> REQUIRED ACTION: Could every line of the listing be output exactly, with the pictures skipped?

> DATA SUPPLIED:
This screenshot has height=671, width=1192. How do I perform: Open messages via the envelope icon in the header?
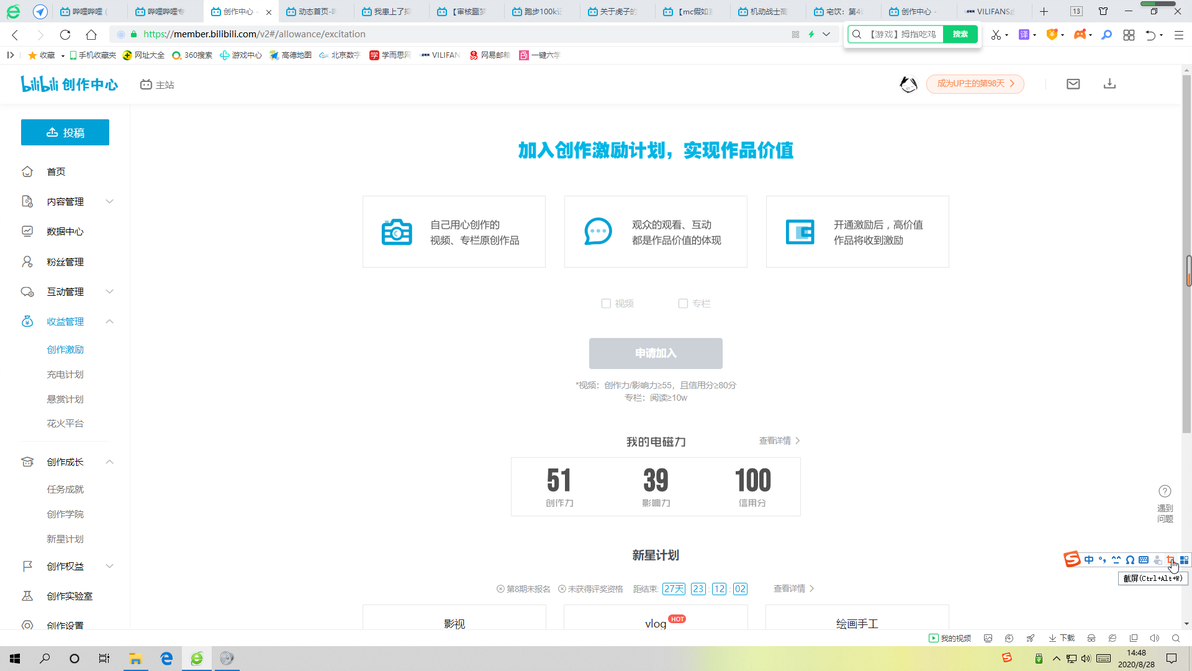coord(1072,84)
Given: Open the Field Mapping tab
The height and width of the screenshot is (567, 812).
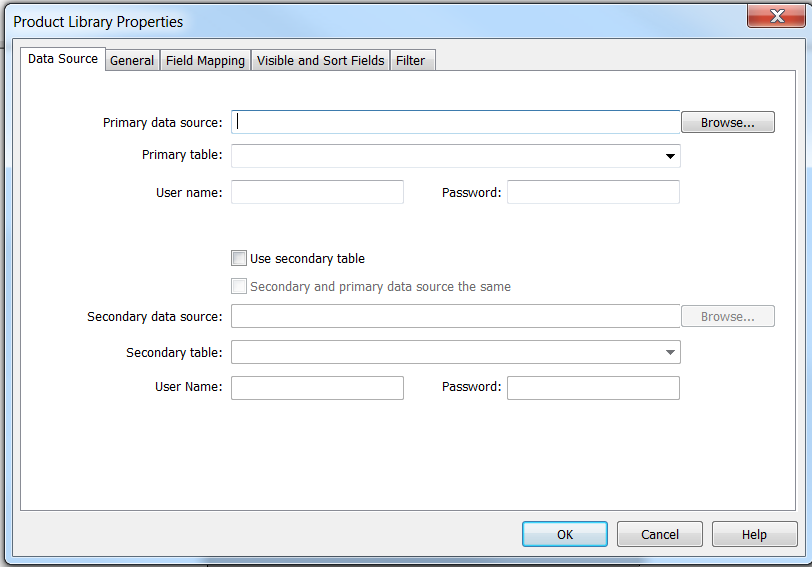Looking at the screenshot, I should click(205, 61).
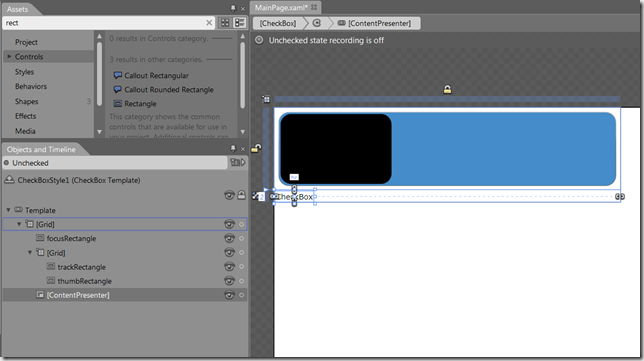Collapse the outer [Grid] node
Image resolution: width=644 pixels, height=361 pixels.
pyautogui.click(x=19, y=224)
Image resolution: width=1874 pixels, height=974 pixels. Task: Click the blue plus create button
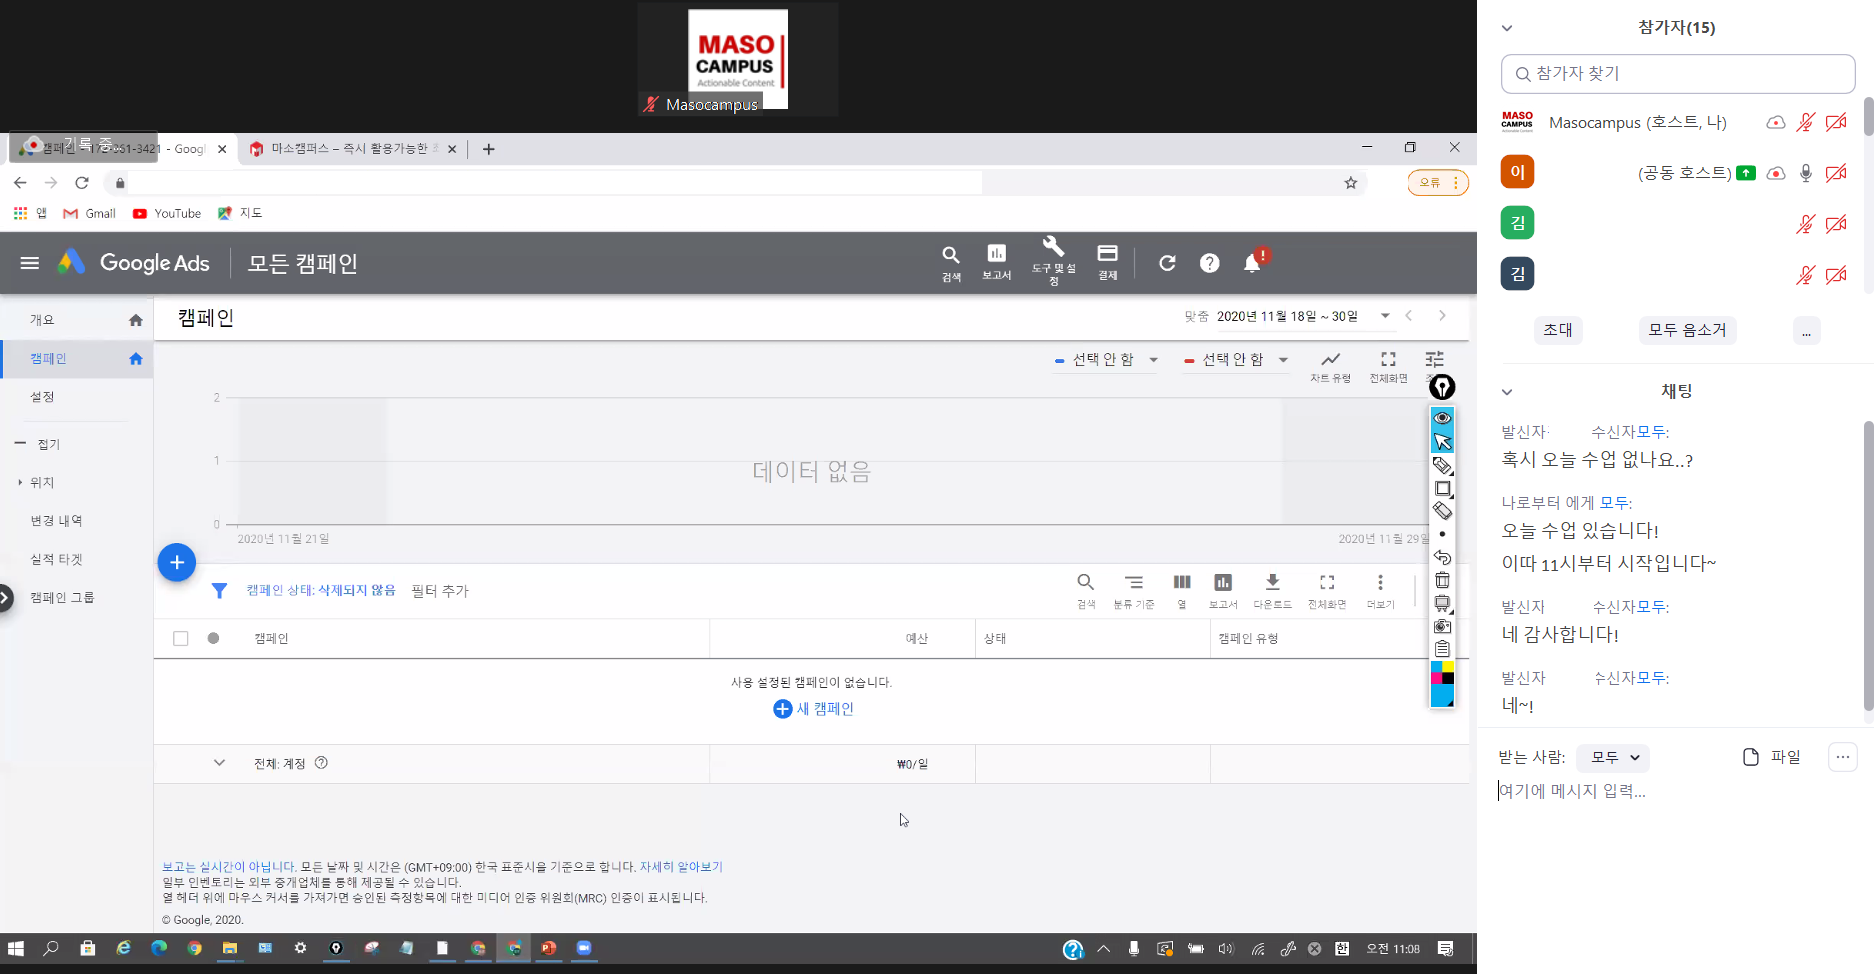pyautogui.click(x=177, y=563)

> YOUR RESPONSE:
This screenshot has height=671, width=1192. How do I perform: Open messages via the envelope icon in the header?
coord(1072,84)
Given: Open the Field Mapping tab
The height and width of the screenshot is (567, 812).
Looking at the screenshot, I should click(205, 61).
Collapse the outer [Grid] node
Image resolution: width=644 pixels, height=361 pixels.
pyautogui.click(x=19, y=224)
Image resolution: width=1874 pixels, height=974 pixels. Task: Click the blue plus create button
pyautogui.click(x=177, y=563)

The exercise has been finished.